We just moved. When I first heard about it, I wasn't too happy about it. Because I had not seen the house before we moved, and because I had spent the beginning of my adolescent years in the old apartment (4 1/2 years) I wasn't sure I'd ever find a place to rival the old one. This despite the fact that the old place looked terrible. I learned Russian in that apartment. I went from 8 to 13 in that apartment. I learned how to take care of myself there. I got to where I could go around the city by myself whileliving there. I had many things happen to me in that apartment. I became a Christian in that apartment and was baptized while living there. My bedroom there had tons of flowers on the wallpaper, and I hated it. But it was the only home I have good memory of. I miss my view out the window, because I could see everybody go by on the sidewalk.

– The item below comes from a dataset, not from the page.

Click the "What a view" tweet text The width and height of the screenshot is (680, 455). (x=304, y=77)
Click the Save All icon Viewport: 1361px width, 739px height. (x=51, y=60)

I was scared before we moved to the new place. I was afraid my room color would be ugly and that I would never feel at home. Once I saw the place, I was more excited, because it's really nice here.
What excited me the most was having a huge room all to myself. And now the place is getting to feel like home, event though I miss my old apartment.

Life here is more luxurious, bigger space, and lots more people around. But even though there are more people, we don't notice them and so it doesn't bother us like it did in the old place.
Back then it was really frustrating having people always underfoot, and I had to always tiptoe around them, and it was always very awkward.
The downside is I don't know anybody around here, but that will change. The good side is that I still can tutor my little neighbor, since we did not move far away. I just have to leave much earlier.

Sunday, September 4, 2011

England retreat.

After a month long trip to France, our family returned to base camp in St. Pete and began to wind down, except that we didn't. Just as soon we arrived and unpacked, Mom and I began packing again. The reason for this was that within two (2) days of our return to headquarters, the mother and the daughter of the house needed to rush off to London for a four-day girls retreat for the CRM (our mission organization) girls. Talk about confusion!

After a wonderful (and we don't say that about every airport!) six-hour layover in the unbelievably gorgeous and luxurious airport in Stockholm, mom and I boarded the plane to London. As we flew over London, mom and I had the awesome luck to see ALL the sights from the plane, such as Big Ben, the Tower of London, the London Eye, and Parliament. We felt we could go home right then and there.
At passport control, our passport man happened to speak Russian and surprised us after reading our visas. The Tube ride to our destination was pretty slow the whole way, but what caught my attention was that wherever I went, I understood what was being spoken around me (unlike France) and I could read signs at a glance. I heard English everywhere! Upon arriving at the Tube/ train station, Mom and I went up the escalator and found our CRM friends. Finally after a long trip, we had arrived and were ready for the few days filled with fun and spiritual groups.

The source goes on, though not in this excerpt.